Carolina Pires: E de lágrimas definharei, pois nada...

E de lágrimas definharei, pois nada terei para hidratar-me senão minha própria gota salgada. A ti que tanto pertenço, desvaneço como um raio em lampejos de azul e branco, em que o branco és tu e o azul ainda não tem nome, entre a tempestade nesse bosque escuro onde me sinto só. Eu tenho medo do escuro. Sem ter outro remédio percebi que minha vaga existência sempre se resumiu a simples ideia de nãoprecisardeninguém e é incrível como com o passar do tempo tudo isso começa a me perturbar, involuntariamente.

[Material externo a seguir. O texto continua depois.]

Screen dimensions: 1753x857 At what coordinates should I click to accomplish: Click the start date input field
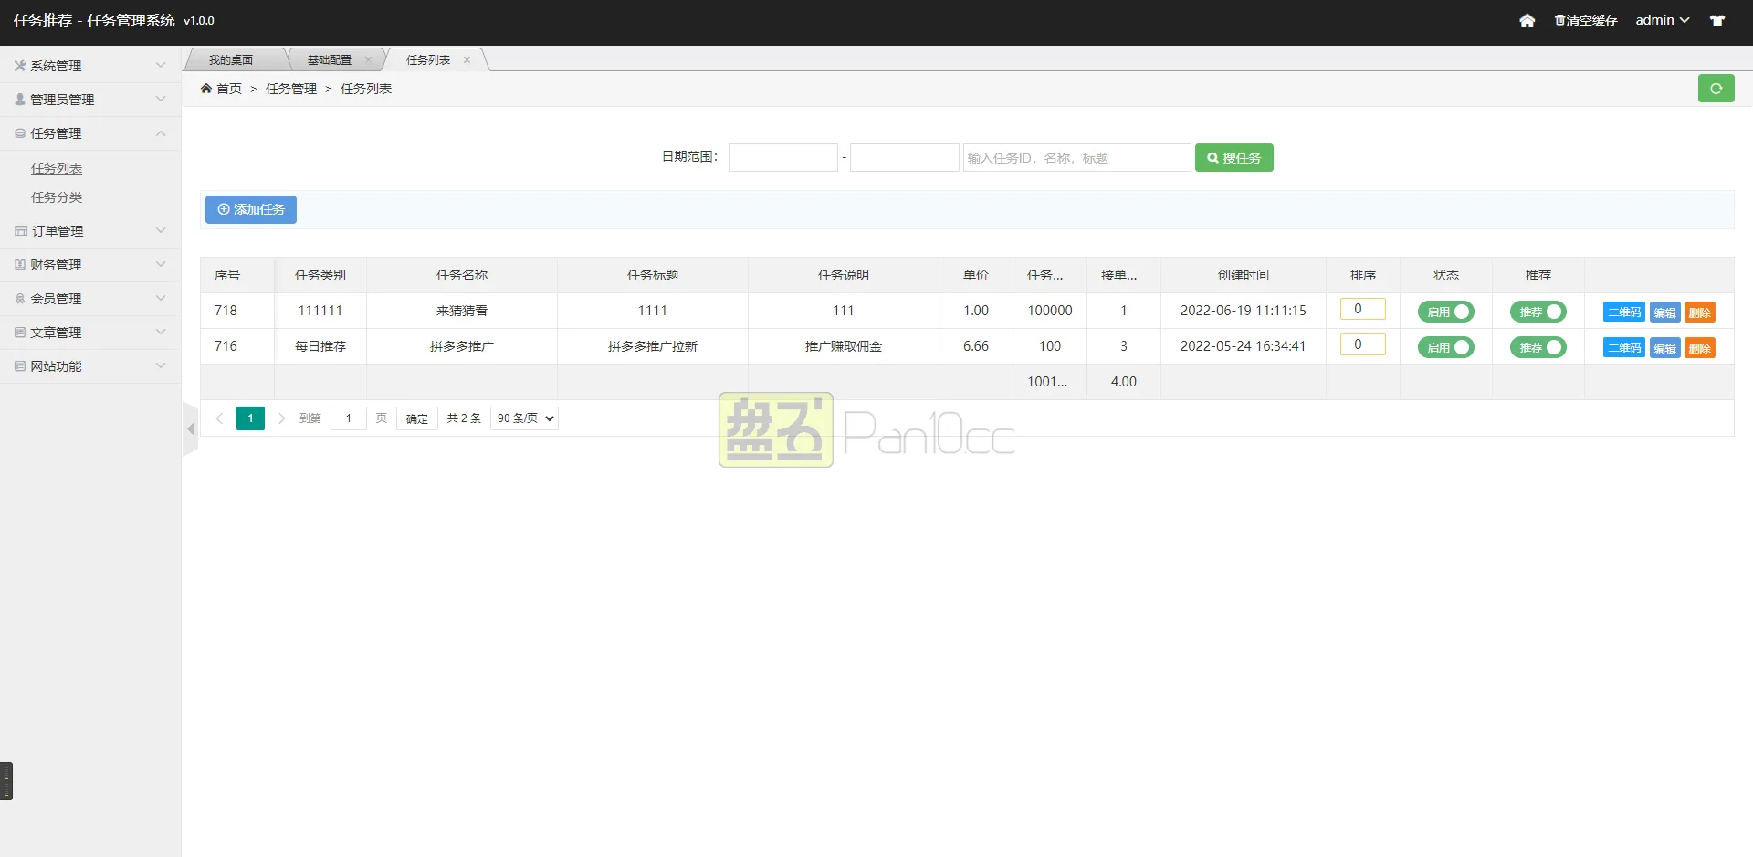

Quantas gotas escorrem pela janela; eu sou uma delas: chuva fina e gelada que arrasta consigo todos os problemas do mundo, mas eu ainda fico, enraizei aqui para atormentar-te, ainda sofrerás muito por minha causa, meu bem. E não é porque quero, apenas o faço e quando menos percebo, estou a perfurar-te com minha adaga que acabei de afiar. Meus pés giram e saltitam por aí. De pele escura, para pele escura, não faço mais contraste. Do que me foi branco, só quero o sonho, do que me é escuro, quero os olhos abertos, bem abertos. Mas não é, nada é, esses são apenas os pensamentos que vão e veem, aniquilando-me. Quero que permaneça em ti, aquele meu velho perfume suave, aquele qual aromatizou todos os seus lençóis e fronhas de travesseiro; aquele perfume acabou e não é metáfora, infelizmente. Hoje sou de outros aromas, mais intensos, e eles andam residindo em outras fronhas, mas é tudo por acaso e sabes que o acaso sempre me foi de grande agrado. O acaso e o ocaso - devo confessar. Você que nada de poesias apreciou, hoje de técnicos escritos vive, mas aviso que Vinícius de Moraes tem dormido em minha cabeceira todas as noites e tem sido uma ótima companhia. Meus últimos versos são cruéis, eu sei, mas já era hora e eu espero não acordar amanhã arrependida. Teu sorriso e teus braços ainda me sustentam, és minha base e se daqui saíres, de mim não sei o que será. Tua pele clara, não se encontra mais arranhada por minhas unhas carcomidas pelo meu nervosismo irrefreável, encontra-se lisa e eu, crespa.